> Fonte:
Foi apenas no começo de dezembro que descobri o quanto estava atordoado. Creio que começou quando, ao passar o ano em revista, percebi que eu tinha sido um completo fracasso: ainda estava sem emprego e, mais do que isso, tinha tido um desempenho sofrível em todos os concursos prestados. Como se isso não bastasse, gastara um tempo monstruoso lendo e escrevendo e descobrir isso, naqueles primeiros dias de dezembro, fez com que viesse à tona uma profunda repugnância por mim mesmo. Assim assim, mantive a rotina dos últimos meses, mas com uma diferença: agora, talvez devido ao vício num estranho refrigerante feito de guaraná e maçã, tinha problemas urinários e ia dormir cada vez mais tarde.
Aliás, o plano para se livrar do mal-estar era simples: esperar a segunda quinzena do mês, época na qual o comércio fica aberto durante a noite. Julgava que uma série de passeios noturnos (e no final do mês as festas em família) acalmaria o meu espírito. Até me lembro da primeira dessas caminhadas, no dia 16 ou 17 de dezembro. Peguei a rua da Praça dos Gatos e caminhei, sem desvios, até o Calçadão da Rua do General. Lembro-me que no caminho vi uma garota muito bonita: pele clara, cabelos à altura do pescoço, seios como pequenas laranjas, um corpo magro e o ar espiritual que imaginava nas meninas que deviam ouvir as mesmas músicas que eu. Mas ela me dirigiu uma olhar assustado e virou uma esquina. Logo depois cheguei à Rua do General e tomei um desvio para chegar até a Praça do Teatro através da Rua Duque de Caxias: quarteirões tomados por prostitutas e viciados e lojas que vendiam velas e quadros ridículos e inscrições para sepulturas. Na Praça do Teatro, ao passar diante do chafariz, senti o ar mais úmido e tangível e mais uma vez (agora já no rumo do cinema da Rua São Sebastião, onde é possível tomar cerveja junto ao balcão de mármore, e mais além, rumo às luzes que piscavam no prédio da Associação Comercial, e depois rumo à parte residencial do centro, repleta de ruas escuras e silenciosas e arborizadas, com prédios do tamanho de torres em ambos os lados da calçada) acreditei que, cedo ou tarde, encontraria o vento do deserto e o perfume dos jasmineiros.

6 comentários:

Paulo Bono disse...

velho Mississipe,
é agonizante imaginar os livros numa daquelas estantes de metal vagabundo. ao contrário de ler todo esse material aqui. sou fã pacas do "i want you" e de suas inigualáveis descrições.
abração

Anônimo disse...

Mississipi, não é fácil chamar-lhe assim, sabe? mas também não é fácil mergulhar nas suas memórias que sempre me interpelam, viagem ao coração da noite, da cidade, de quem no texto diz eu. Tudo parece tão próximo e tão inalcançável, equilbrismo de impossibilidades...

Duda Bandit disse...

ual... um Fante turbinado. eu nem sou digno de comentar seu blog, chapa.

mississipi disse...

Soledade

Pode me chamar pelo meu nome. Mississipi é apenas um apelido bobo que inventei para mim mesmo. Não é um pseudônimo.

mississipi disse...

Duda

É bom tê-lo aqui... mas fante turbinado? Eu caminho em câmera lenta.

mississipi disse...

Paulo

Pois é, preciso trocar a estante. Vivo dizendo que um dia vou comprar uma chic e bonita. Mas cadê o dinheiro? Valeu pela visita.

> Dados fornecidos:
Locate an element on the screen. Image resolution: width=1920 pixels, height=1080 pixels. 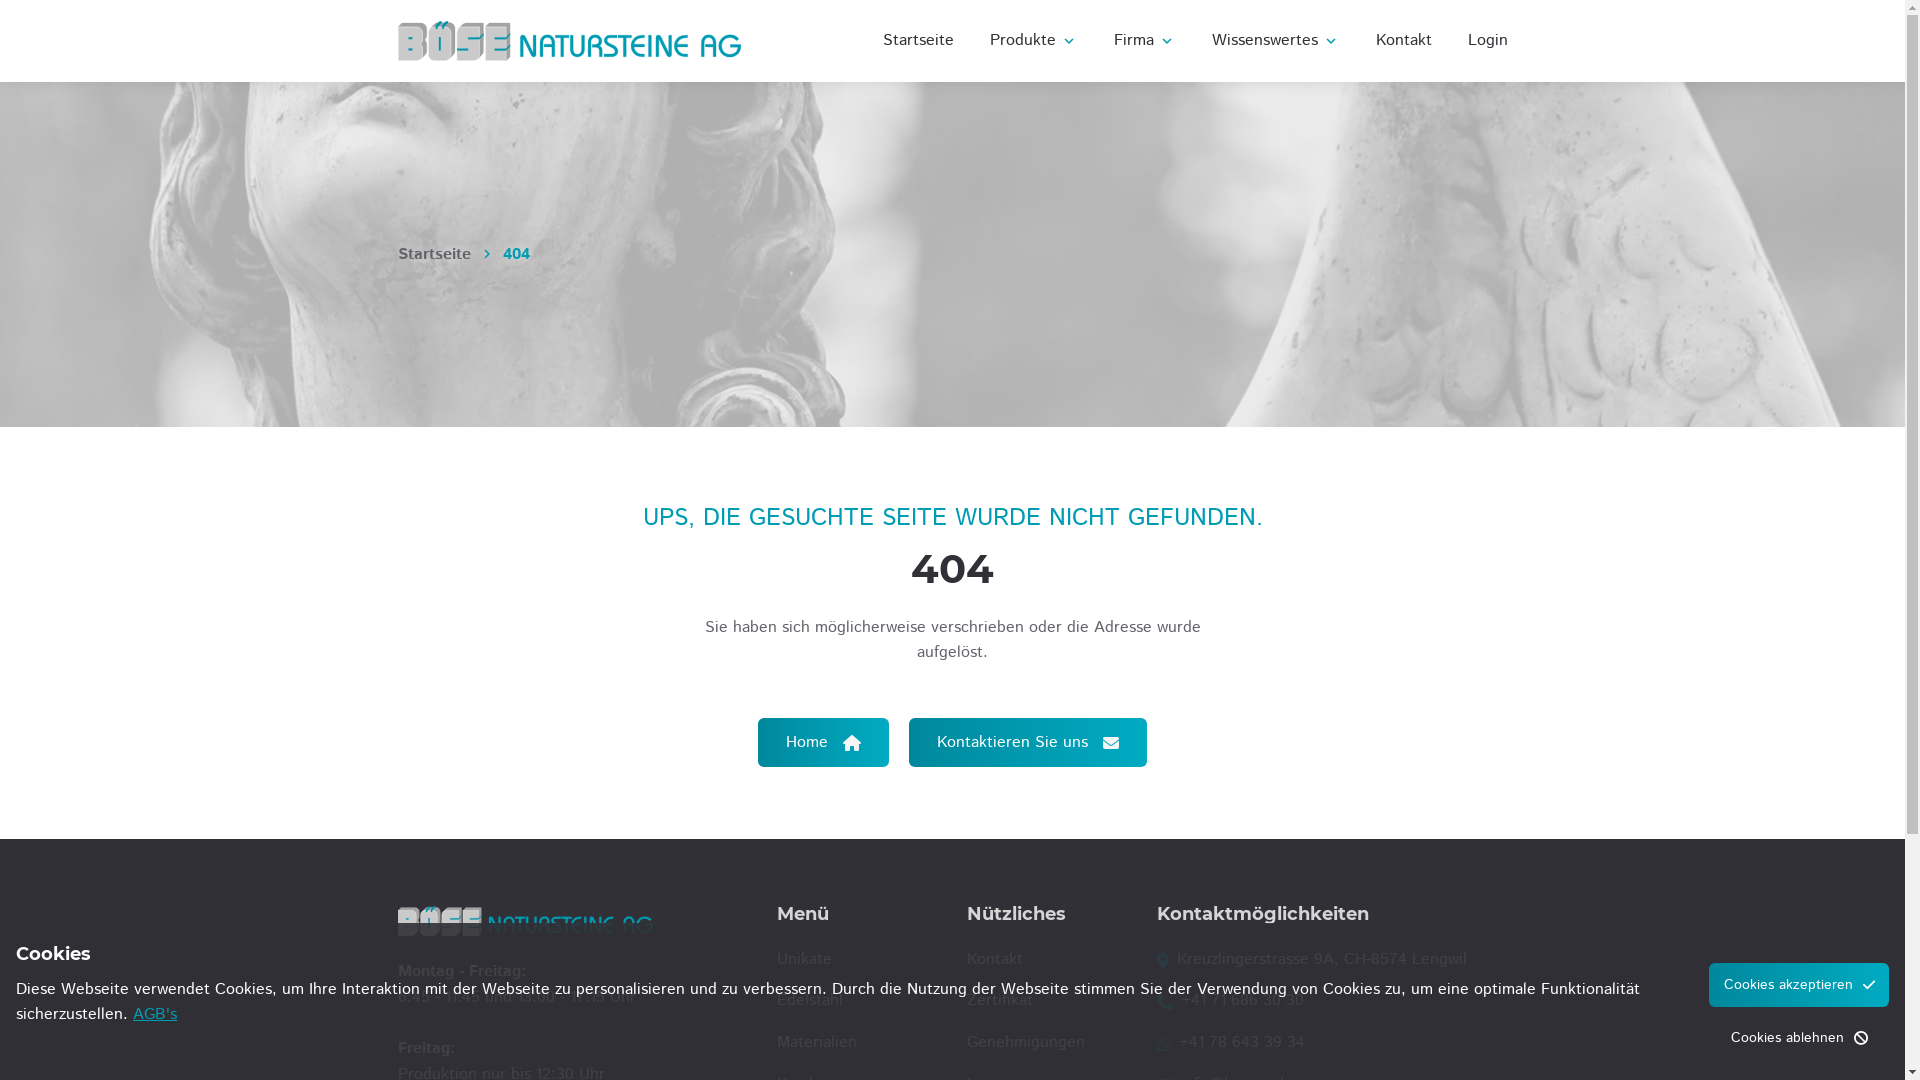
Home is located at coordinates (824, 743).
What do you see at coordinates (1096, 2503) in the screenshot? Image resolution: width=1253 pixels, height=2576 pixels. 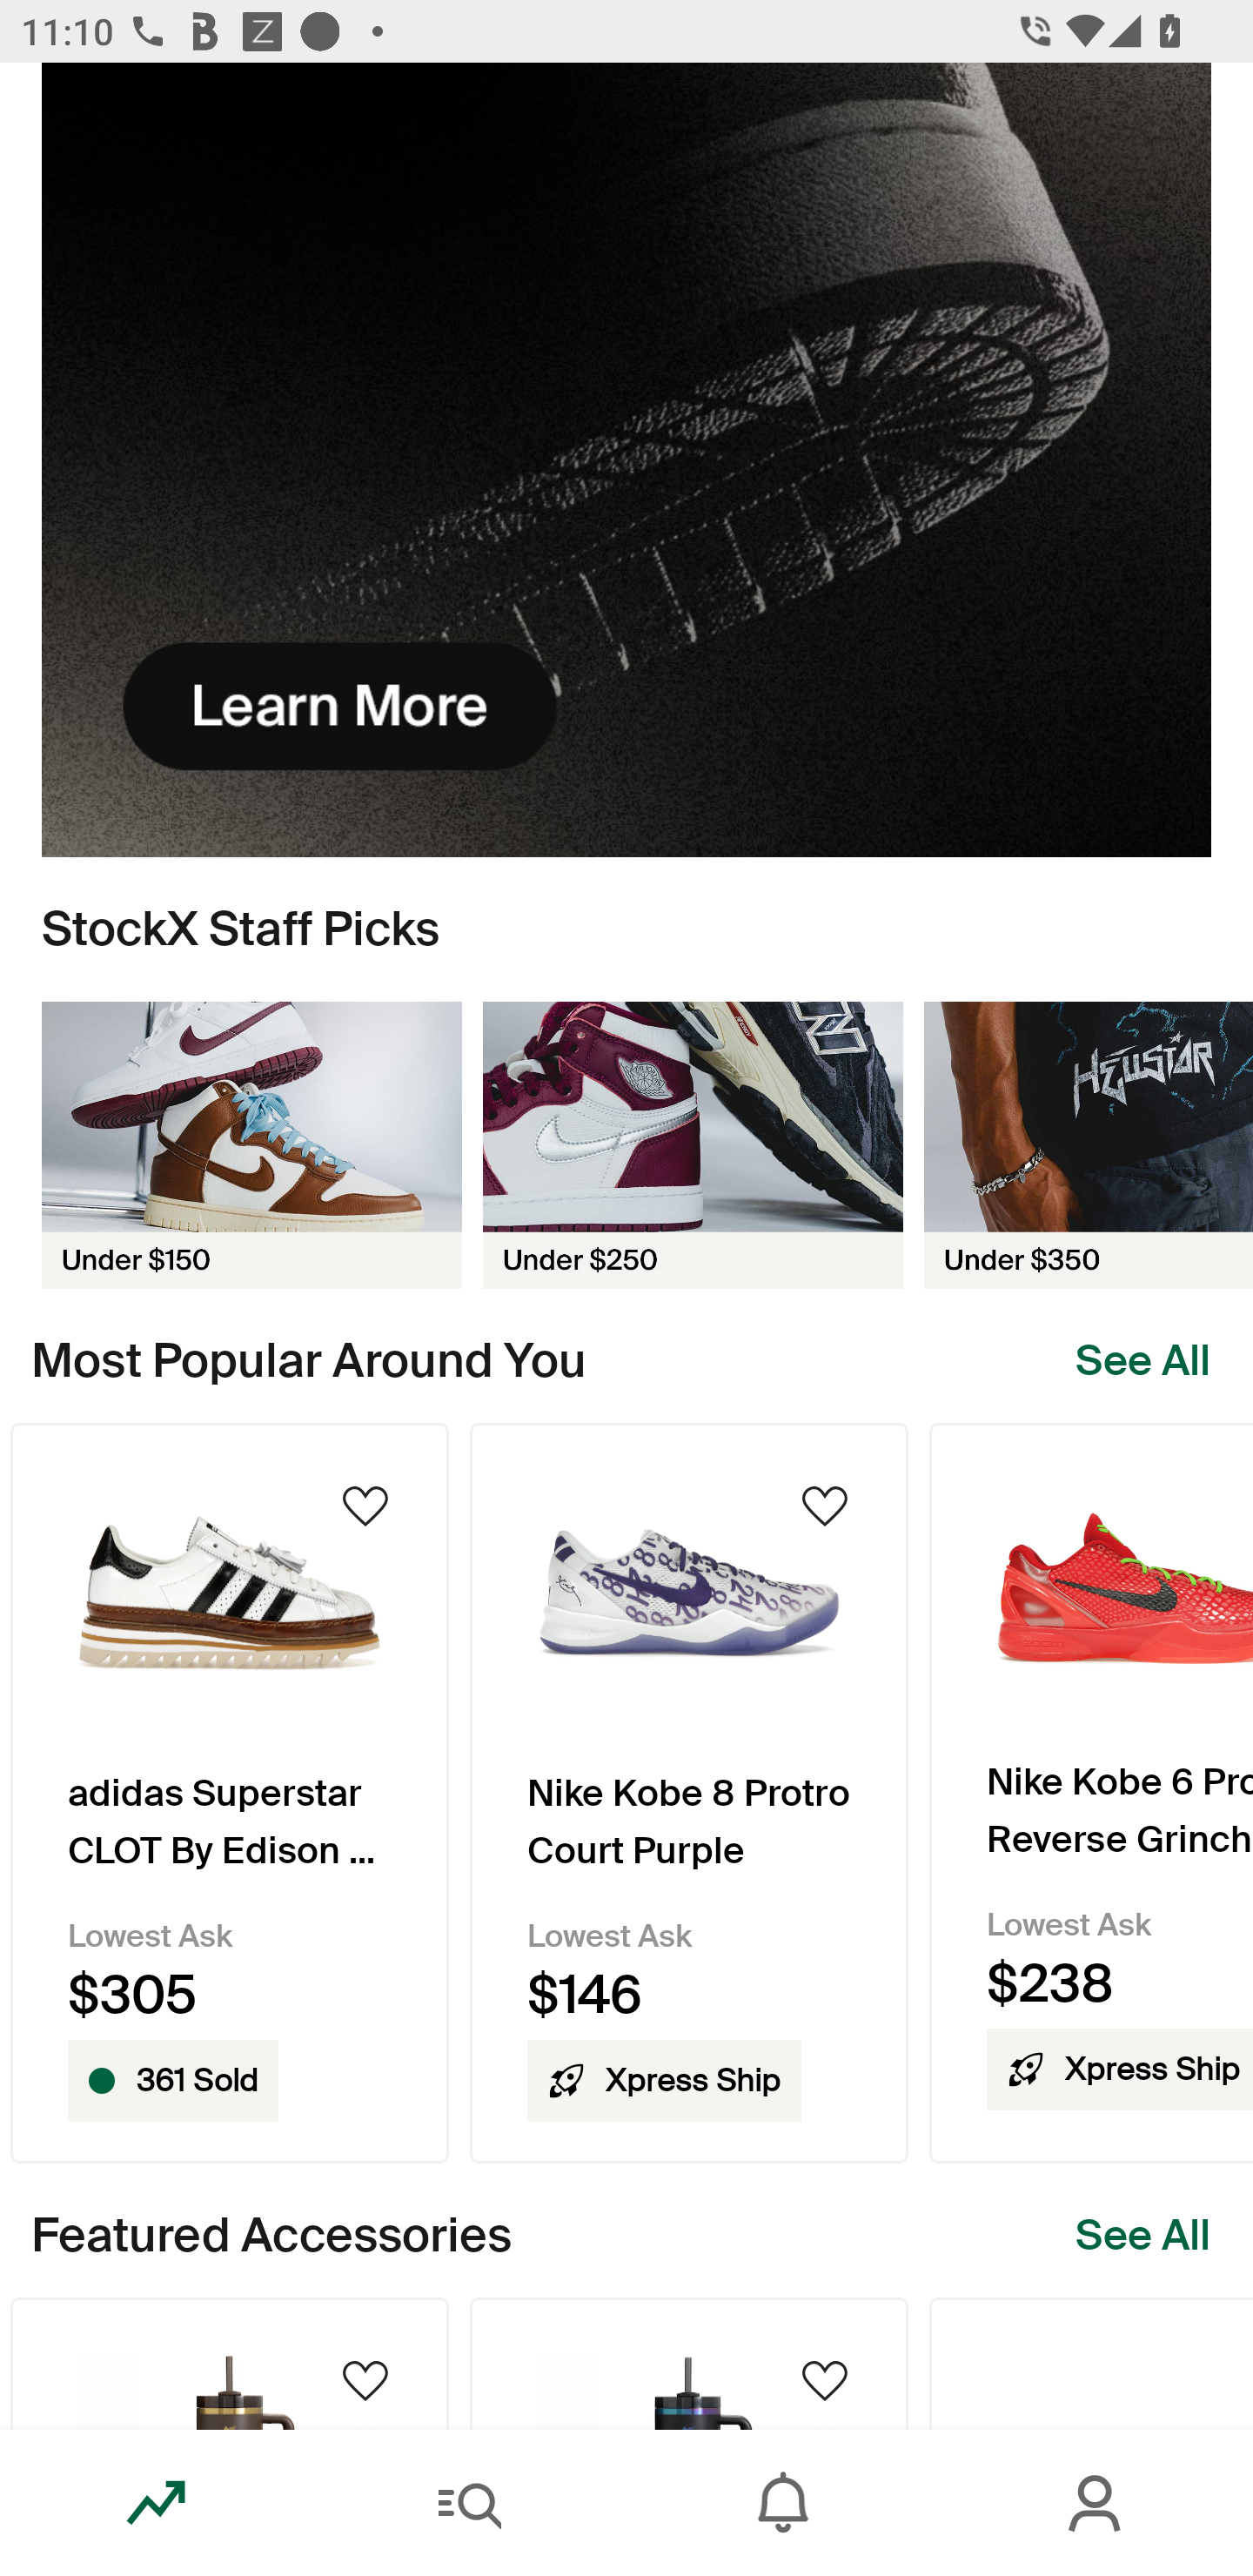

> Objetivos:
1) Reescreva o trecho da postagem que começa em "Anônimo disse..." e vai até "Duda Bandit disse...", substituindo "Anônimo" por "Visitante".
2) Quais nomes aparecem antes de "disse..." nos comentários da postagem, sem contar repetições?
Baseie-se somente na postagem para responder.

> Gabarito:
1)
Visitante disse...

Mississipi, não é fácil chamar-lhe assim, sabe? mas também não é fácil mergulhar nas suas memórias que sempre me interpelam, viagem ao coração da noite, da cidade, de quem no texto diz eu. Tudo parece tão próximo e tão inalcançável, equilbrismo de impossibilidades...

Duda Bandit disse...

2) Paulo Bono, Anônimo, Duda Bandit, mississipi